Bay-Area #food-#tech startup SCiFi Foods has emerged from stealth mode with a game-changing announcement for the cultivated meat sector. The company says it has achieved price parity with beef using a proprietary tech combination involving its own high-throughput cell line engineering and CRISPR technology.
“We’ve known from day one that by opting to work on cultivated beef, we were choosing a much bigger challenge in terms of the science and technology required,” SCiFi Foods CEO and co-founder Joshua March said in a statement. “However, beef is the ultimate prize—with both the biggest market demand and the biggest climate impact.
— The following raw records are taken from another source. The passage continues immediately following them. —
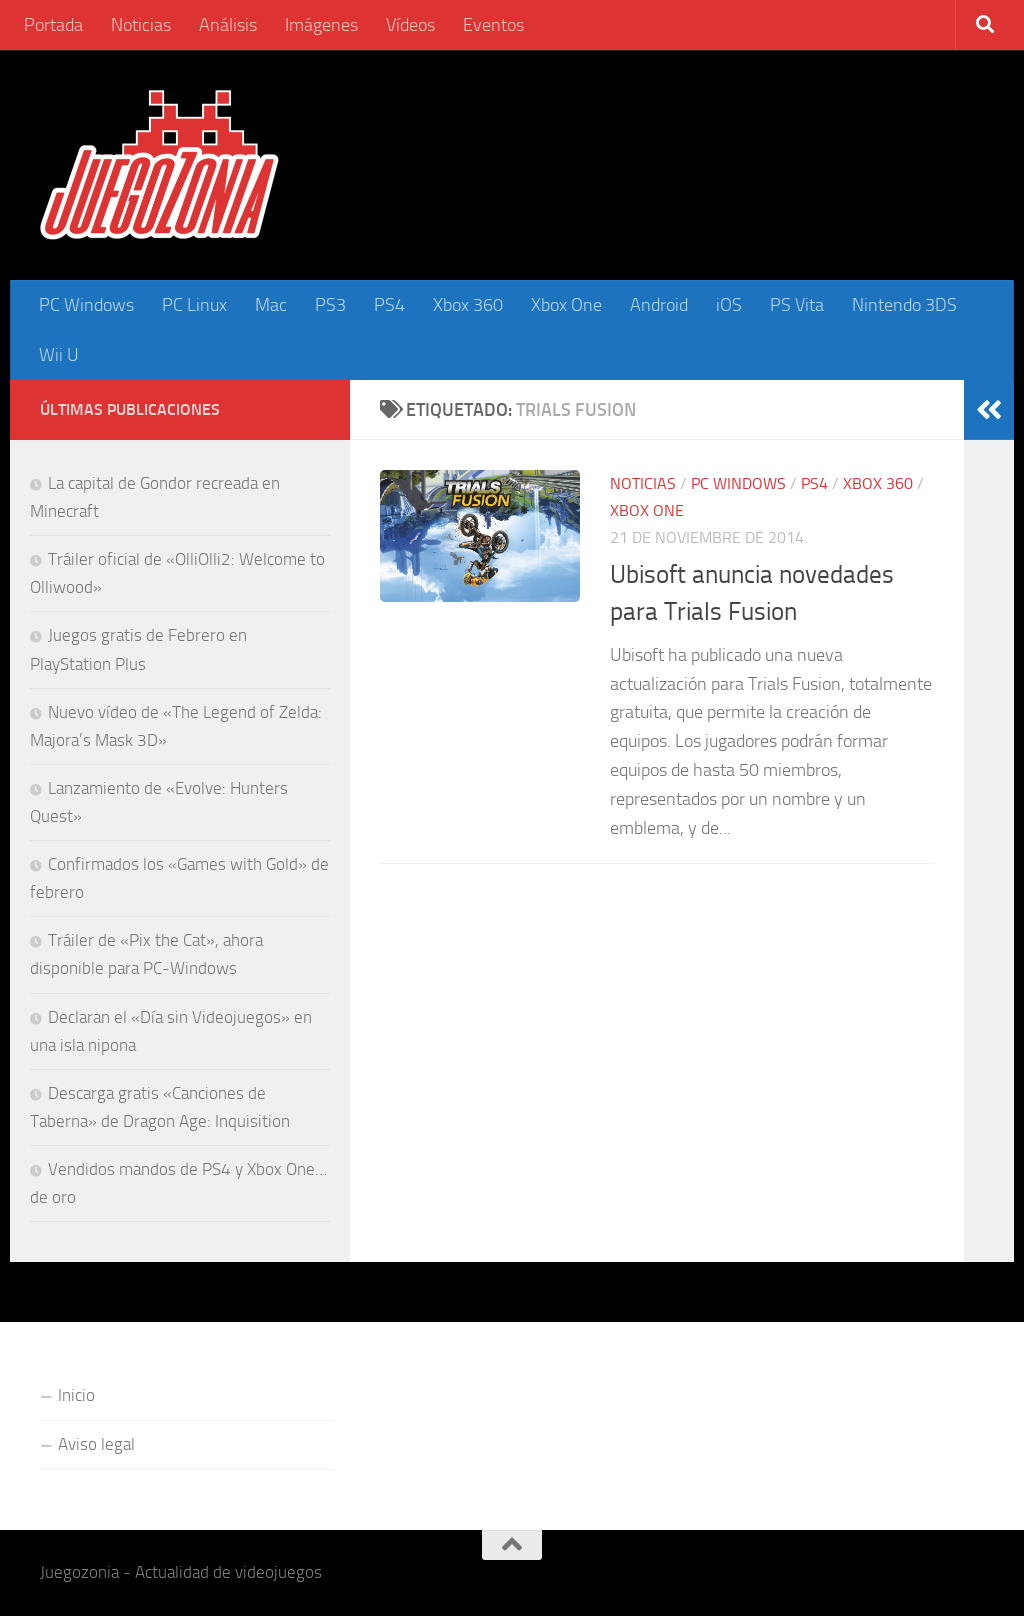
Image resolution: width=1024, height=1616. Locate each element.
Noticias (141, 25)
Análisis (228, 25)
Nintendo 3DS (904, 305)
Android (659, 305)
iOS (729, 305)
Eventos (493, 25)
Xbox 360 (468, 305)
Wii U (59, 355)
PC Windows (86, 305)
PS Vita (797, 305)
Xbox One (566, 305)
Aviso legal (96, 1444)
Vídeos (410, 25)
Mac (271, 305)
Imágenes (321, 25)
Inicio (76, 1395)
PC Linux (194, 305)
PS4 (389, 305)
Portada (53, 25)
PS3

This breakthrough illustrates the power of our bioengineering strategy, and is a huge testament to our team and the platform they’ve built.”Price parity
According to SCiFi, its first R&D announcement is also a world’s first achievement—the company, which has raised more than $29 million to date, is the first to produce edible cultivated beef cell lines that grow in a single-cell suspension. “This not only validates SCiFi Foods’ cell line engineering strategy and platform, but also allows the company to reduce the cost of growing its beef cells at scale by at least one thousand times—the biggest zero to one in cultivated meat,” the company said.
CRISPR
Part of the development comes by way of the controversial CRISPR technology. That tech, developed by American biochemist Jennifer Anne Doudna, a Fellow of the Royal Society, was adapted from a genome editing system that bacteria use for immunity. By capturing and inserting small pieces of DNA from the attacking virus into their own DNA, bacteria create what’s called CRISPR arrays. The technology has been eyed as a potential embryonic treatment for a number of hereditary diseases including hemophilia, cystic fibrosis, Alzheimer’s, and Parkinson’s, among others. But for all of its potential, the tech has also brought controversy as studies have found that altering the DNA of embryos or eggs and sperm could cause mutations that create other health threats. The risks don’t just impact the embryo at hand, either; genetic changes would alter the health and health risks of future generations, too, research has found.